El animal con estas características puede ser recibido por la Dirección de Zoonosis, Enfermedades Tropicales y Sanidad Animal, ubicada en República de Siria 520 de Paraná, o en la Dirección de Epidemiología  de Entre Ríos. Ese murciélago es enviado a Santa Fe, donde se le realiza un análisis para descartar o confirmar que sea portador de rabia. “Tampoco se eliminan las colonias de murciélagos, esto también es para tener en cuenta. Los murciélagos insectívoros son benefactores, porque son animales que se alimentan de insectos. Entonces no hay que estar matando todas las colonias de esta especie, lo que se aplican son planes de exclusión: es muy habitual que los murciélagos colonicen los cielorrasos”, advirtió Saavedra.

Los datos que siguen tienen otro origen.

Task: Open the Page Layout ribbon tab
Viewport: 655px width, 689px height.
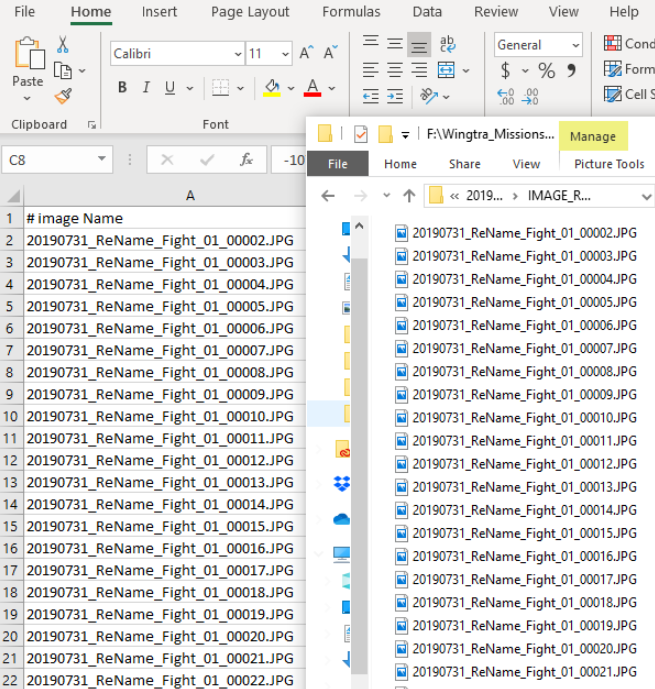Action: [249, 12]

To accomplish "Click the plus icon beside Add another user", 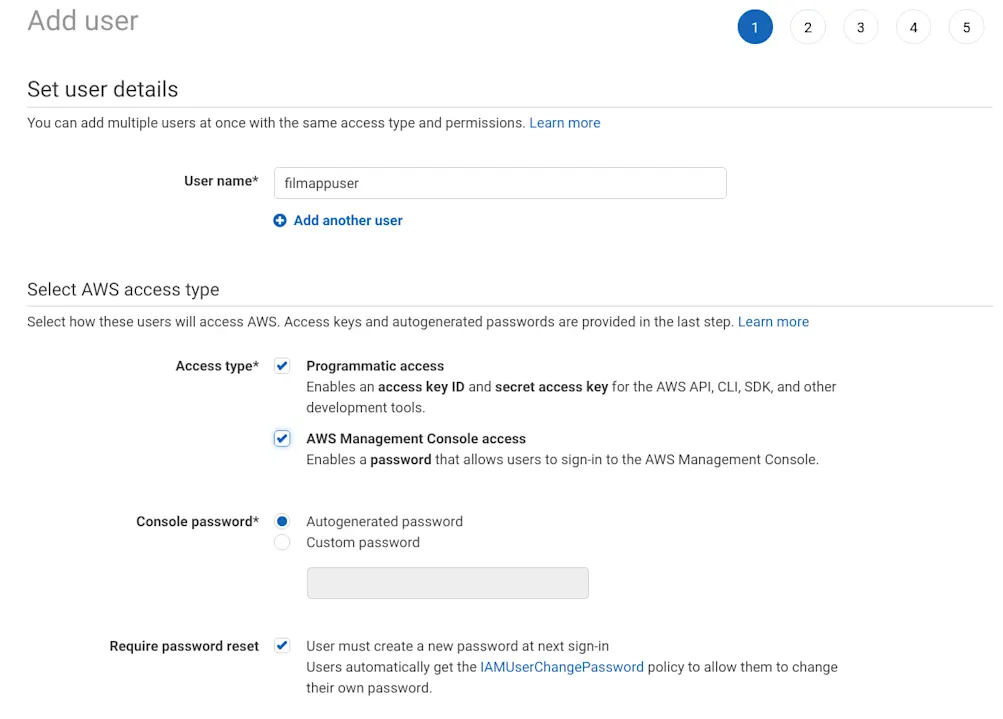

El protocolo de exclusión de quirópteros -empleado con buen suceso en Río Negro en 2008- contempla el seguimiento de sus horarios de salida para alimentarse y los puntos que utilizan para ese cometido. Como parte del plan se recurre a bloquear esos puntos de salida y se deja liberado solamente uno. Se coloca una cortina, o media sombra, para obstruir su regreso a la colonia. “Los animales viven en los lugares que ocuparon desde siempre, fuimos los seres humanos los que les ocupamos los espacios con los edificios”, argumentó.

Sin querer generar ningún tipo de alarma ni preocupación en la sociedad, la titular de la dependencia pidió tener precaución en el caso de encontrarse murciélagos caídos. “Hay que educar a los chicos para que no vayan a tocar a los animales”, puntualizó.

Más adelantó la encargada de Epidemiología pidió que “los perros estén vacunados con la vacuna antirrábica y que la persona no vaya a tocar al murciélago. Los gatos también tienen que estar vacunados. Y en el caso de que uno observe que un perro o un gato agarró un murciélago, debe recolectar la muestra con una bolsa”.

Antecedentes en la provincia

 El primero caso de rabia canina transmitida por murciélago en Argentina se produjo en 1993, en La Picada, donde una familia encontró un perro con los síntomas de la enfermedad. Aquella vez se realizó en Santa Fe un estudio del cerebro del animal y por primera vez se detectó rabia canina transmitida por un quiróptero.